Sanguignano direttissima

Finalmente. Dopo anni di osservazione. Riesco a salire a Sanguignano per via direttissima (e ne saprò anche ridiscendere quando più ne avrò voglia) senza dover per forza andare in valle Ardivestra (nel senso: in fondo, sulla strada principale) scendendo dalle ampie curve della strada serpeggia sulla collina. Questo risultato è un piccolo tesoro fatto di esplorazioni senza mappa nei dintorni del Monte Calcinera.

Agosto scorso, scendendo da una china mai presa prima, mi sono accorto di essere su una piccola collinetta bionda che sta a metà tra i Cerreti e, appunto Sanguignano. A un certo punto della mia corsa, ho visto spuntare persone che partecipavano a una gara (deve essere quella di 25 km che parte dal Giarone, a San Zaccaria). Arrivavano su da una china che non avevo mai visto. Ma purtroppo non avevo più tempo per esplorarla, dovendo tornare a casa.

http://mapio.net/s/49076640/

San Zaccaria (fonte: http://mapio.net/s/49076640/)

Domenica invece sono riuscito a scendere dalla strada dei Cerreti e imboccando una deviazione da quello Inferiore, ricollegarmi al sentiero da cui ho visto altri salire. Imboccato in discesa, quel sentiero mi ha portato all’inizio della risalita verso Sanguignano.

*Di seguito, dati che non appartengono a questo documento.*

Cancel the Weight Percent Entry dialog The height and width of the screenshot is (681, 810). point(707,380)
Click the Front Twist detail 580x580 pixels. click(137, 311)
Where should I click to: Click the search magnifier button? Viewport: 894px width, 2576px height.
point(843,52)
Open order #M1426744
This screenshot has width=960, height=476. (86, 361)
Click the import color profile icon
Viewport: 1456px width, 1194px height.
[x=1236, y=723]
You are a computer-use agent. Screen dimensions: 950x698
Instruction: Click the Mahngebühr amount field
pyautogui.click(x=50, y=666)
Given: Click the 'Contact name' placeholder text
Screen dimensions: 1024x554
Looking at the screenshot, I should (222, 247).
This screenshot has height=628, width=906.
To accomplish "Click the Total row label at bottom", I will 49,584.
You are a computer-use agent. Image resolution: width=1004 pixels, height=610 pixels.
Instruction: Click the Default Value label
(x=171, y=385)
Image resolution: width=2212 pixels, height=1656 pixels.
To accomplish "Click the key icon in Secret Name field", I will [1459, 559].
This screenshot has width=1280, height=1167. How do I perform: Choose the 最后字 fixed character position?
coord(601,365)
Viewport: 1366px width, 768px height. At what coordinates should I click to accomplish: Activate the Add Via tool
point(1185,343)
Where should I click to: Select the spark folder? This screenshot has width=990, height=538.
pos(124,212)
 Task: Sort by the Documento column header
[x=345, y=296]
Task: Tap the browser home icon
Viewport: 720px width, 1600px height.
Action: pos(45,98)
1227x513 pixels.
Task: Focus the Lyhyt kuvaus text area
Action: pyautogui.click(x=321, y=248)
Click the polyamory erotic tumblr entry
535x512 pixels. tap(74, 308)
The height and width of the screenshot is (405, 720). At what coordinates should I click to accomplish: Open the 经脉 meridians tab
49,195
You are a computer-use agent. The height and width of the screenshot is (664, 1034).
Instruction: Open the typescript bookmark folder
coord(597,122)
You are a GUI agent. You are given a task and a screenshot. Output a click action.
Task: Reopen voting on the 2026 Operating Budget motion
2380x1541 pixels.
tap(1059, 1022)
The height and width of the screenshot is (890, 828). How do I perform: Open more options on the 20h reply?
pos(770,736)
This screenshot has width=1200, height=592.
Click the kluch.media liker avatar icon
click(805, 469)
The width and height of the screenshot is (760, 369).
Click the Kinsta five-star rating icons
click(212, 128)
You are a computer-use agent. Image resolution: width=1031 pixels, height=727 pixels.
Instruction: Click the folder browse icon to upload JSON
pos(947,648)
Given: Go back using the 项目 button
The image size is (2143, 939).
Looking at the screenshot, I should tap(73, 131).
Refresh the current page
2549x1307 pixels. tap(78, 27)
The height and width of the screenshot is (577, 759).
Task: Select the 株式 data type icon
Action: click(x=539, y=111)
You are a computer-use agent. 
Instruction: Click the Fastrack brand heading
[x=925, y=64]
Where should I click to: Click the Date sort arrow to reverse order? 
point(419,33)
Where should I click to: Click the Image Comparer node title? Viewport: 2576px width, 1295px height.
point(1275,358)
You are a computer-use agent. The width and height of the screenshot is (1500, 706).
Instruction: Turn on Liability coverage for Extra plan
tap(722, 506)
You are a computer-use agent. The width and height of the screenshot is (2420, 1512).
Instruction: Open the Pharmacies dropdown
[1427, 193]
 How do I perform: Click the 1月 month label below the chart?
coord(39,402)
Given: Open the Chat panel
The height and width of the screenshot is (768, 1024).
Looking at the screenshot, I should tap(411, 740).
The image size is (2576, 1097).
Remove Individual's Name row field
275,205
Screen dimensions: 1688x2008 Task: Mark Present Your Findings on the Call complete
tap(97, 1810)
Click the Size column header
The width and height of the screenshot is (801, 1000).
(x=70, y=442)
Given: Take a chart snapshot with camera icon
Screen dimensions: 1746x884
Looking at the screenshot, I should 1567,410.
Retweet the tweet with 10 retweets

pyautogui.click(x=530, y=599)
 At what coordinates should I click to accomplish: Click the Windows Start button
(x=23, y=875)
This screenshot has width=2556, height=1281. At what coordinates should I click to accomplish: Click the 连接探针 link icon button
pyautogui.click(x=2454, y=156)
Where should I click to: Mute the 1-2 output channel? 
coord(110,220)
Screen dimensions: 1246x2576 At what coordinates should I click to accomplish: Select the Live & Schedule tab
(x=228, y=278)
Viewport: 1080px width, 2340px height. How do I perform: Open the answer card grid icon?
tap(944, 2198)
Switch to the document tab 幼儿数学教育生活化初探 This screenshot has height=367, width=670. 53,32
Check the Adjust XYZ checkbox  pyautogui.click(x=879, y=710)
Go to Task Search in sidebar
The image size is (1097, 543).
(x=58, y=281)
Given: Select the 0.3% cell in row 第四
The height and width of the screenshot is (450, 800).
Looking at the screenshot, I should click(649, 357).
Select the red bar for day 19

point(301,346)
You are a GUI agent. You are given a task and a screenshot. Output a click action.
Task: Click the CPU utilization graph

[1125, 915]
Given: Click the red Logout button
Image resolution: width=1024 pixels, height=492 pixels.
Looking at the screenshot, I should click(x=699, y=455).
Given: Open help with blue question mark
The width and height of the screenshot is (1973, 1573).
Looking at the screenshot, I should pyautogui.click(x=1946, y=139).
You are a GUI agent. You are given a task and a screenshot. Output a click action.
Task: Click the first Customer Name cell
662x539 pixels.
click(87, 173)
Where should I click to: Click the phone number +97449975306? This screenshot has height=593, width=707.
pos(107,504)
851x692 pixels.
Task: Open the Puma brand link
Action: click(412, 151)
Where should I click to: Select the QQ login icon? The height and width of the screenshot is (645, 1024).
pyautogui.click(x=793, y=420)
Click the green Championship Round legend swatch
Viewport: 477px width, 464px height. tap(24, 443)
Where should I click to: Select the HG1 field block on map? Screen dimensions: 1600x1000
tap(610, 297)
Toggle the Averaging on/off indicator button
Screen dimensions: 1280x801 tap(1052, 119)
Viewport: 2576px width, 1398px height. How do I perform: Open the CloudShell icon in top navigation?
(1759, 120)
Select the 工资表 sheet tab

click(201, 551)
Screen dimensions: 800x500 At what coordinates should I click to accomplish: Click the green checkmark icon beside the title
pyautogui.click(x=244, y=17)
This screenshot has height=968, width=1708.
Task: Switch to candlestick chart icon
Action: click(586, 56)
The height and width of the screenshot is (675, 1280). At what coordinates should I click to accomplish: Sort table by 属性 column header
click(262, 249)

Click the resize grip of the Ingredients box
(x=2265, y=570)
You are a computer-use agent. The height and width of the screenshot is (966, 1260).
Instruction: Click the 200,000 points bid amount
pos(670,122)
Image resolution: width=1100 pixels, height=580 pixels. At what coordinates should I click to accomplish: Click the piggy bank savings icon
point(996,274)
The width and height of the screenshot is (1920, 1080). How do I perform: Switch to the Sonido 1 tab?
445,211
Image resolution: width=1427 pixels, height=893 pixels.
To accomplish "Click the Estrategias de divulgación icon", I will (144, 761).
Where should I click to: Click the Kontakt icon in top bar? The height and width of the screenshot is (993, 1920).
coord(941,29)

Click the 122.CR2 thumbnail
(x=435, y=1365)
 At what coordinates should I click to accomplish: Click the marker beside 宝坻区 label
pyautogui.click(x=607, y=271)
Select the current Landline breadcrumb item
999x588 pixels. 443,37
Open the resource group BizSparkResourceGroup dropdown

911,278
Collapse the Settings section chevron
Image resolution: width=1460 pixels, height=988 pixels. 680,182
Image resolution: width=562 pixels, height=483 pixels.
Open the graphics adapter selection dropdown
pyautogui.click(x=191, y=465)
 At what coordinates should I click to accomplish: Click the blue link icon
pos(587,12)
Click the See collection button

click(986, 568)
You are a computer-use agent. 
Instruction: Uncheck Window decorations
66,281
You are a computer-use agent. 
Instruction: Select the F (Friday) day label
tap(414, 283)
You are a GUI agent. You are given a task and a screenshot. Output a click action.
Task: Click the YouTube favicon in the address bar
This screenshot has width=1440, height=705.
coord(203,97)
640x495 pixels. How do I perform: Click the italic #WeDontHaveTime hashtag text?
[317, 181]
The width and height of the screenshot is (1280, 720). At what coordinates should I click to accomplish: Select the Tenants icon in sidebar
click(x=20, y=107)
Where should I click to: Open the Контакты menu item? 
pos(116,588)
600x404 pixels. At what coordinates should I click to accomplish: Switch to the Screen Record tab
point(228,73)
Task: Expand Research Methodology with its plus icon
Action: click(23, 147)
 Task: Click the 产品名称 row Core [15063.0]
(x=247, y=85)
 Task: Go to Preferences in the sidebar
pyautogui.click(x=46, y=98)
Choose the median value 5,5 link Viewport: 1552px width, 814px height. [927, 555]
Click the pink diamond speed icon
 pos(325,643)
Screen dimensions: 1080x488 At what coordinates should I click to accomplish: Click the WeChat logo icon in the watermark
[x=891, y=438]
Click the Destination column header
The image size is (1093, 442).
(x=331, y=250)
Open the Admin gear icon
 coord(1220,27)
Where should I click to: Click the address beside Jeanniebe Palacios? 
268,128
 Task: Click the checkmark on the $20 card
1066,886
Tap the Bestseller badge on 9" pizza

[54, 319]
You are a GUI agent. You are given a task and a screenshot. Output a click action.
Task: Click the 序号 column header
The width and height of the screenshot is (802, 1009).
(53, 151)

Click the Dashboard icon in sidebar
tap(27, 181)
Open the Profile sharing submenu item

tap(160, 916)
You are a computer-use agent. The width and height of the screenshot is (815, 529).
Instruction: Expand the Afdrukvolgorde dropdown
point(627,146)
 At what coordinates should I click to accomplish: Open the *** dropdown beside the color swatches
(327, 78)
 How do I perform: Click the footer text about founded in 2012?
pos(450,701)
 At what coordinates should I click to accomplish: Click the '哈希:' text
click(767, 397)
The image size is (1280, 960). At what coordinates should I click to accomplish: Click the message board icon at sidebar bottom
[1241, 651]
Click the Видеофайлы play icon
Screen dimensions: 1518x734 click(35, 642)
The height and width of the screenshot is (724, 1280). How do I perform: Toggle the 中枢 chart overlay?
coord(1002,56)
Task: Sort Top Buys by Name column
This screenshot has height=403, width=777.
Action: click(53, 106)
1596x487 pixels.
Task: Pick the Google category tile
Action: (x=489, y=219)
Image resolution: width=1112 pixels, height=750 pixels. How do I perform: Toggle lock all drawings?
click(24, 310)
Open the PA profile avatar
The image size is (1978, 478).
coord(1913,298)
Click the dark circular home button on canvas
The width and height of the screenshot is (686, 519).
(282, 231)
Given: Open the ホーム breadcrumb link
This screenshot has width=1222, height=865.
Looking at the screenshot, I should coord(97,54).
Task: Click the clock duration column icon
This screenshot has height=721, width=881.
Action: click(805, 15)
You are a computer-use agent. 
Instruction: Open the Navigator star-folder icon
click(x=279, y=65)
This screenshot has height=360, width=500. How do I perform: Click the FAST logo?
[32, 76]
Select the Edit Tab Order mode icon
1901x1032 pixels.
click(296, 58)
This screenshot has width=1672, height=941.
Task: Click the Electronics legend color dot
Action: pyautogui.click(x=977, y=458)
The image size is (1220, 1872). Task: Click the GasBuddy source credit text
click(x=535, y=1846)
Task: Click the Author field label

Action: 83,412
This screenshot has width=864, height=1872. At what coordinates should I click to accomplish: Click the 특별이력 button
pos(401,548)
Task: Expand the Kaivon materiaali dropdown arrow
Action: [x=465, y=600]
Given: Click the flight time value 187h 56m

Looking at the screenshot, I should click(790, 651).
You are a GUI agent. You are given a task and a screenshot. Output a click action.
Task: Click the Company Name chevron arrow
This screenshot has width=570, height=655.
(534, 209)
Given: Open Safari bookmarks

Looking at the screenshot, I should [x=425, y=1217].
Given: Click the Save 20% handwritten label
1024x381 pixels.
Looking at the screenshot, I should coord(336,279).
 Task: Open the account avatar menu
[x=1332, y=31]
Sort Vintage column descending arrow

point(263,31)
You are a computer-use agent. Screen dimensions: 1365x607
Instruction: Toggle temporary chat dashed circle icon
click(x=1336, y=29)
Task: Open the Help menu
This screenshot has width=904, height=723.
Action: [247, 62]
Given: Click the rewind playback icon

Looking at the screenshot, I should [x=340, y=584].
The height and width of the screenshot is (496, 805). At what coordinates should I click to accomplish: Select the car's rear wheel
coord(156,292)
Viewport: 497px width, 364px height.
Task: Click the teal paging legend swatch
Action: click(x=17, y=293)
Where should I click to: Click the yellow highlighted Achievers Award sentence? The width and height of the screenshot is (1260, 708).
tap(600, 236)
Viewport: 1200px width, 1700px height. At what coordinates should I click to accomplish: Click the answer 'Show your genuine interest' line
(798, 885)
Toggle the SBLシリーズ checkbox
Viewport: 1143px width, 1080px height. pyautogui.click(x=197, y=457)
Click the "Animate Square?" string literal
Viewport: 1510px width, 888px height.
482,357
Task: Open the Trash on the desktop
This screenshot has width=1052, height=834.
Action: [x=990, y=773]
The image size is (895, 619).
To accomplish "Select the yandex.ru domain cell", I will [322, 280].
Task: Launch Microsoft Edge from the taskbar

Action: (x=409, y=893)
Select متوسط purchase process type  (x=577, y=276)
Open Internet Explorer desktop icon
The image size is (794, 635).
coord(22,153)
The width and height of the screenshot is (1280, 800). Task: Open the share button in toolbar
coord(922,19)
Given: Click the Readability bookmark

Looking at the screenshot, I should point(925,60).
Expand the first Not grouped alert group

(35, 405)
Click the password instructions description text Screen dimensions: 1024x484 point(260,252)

Da lì, sono salito a Poggio Rajone per un sentiero molto ripido (tempo di percorrenza per montanari 10 minuti, il segnavia lo dà a 30 minuti). Dall’alto si può vedere il crinale del Calcinera e i suoi boschi. Si scende su una sella,  spartiacque tra due valli anonime – non lontano dalla chiesa dei SS Cosma e Damiano – dove ho ascoltato il suono di moltissimi uccelli indisturbati e di varie specie, assumendo una posa informale di meditazione “in pè”. Lì, un paio di anni fa o tre, avevo incontrato una viandante (ne ho scritto qui, forse era il settembre 2015) e anch’io ai suoi occhi sarò parso un viandante. Lei era più tipo primo novecento (gonnellona, grembiule, un che di gitano nell’aspetto, fose anche zoccoli?), io più tipo sbandato (blue jeans da lavoro stracciati, camicia di jeans appena più chiara con chiazze di vernice, sicuramente scarpe da running dismesse). Un incontro impossibile, forse una porta spazio-temporale, il breve sguardo reciproco a dire tutta la diffidenza. Che ci fa lui qui? (per la serie: rivolgo all’esterno certe chatwinate che di solito rivolgo a me stesso).

Oggi niente viandantessa, solo due valli sonore e, poco più in là (verso Trebbiano, a Cascina Gabba) ho preso anche il tempo di osservare due placidi animali di un marrone rossiccio che brucavano in un campo verdissimo, mentre nel salire la china dal Cerreto un’altro mi era parso di un marone scurissimo, controsole com’era e anche in un campo di grano (da cui il biondo della collina).

Arrivato a località Croce di Trebbiano, girare deciso verso il Calcinera, scollinare e tornare a casa – nell’ultimo tratto da Cascina Gabba la strada ha pure un nome nobile: quello di “Anello del Re”.

Comunque la scoperta più bella è stata la strada direttissima per Sanguignano. Agognata da tanto tempo, ora nella cartina dell’Istituto Geografico Militare (1:25000) ho visto questo nuovo sentiero percorso e soprattutto l’ho aggiunto alla rete di sentieri già percorsi in zona. Mi sento il depositario di un sapere pratico. Il giro è stato percorso in 1 ora e 50 minuti (in movimento) per un totale di 12,6 km.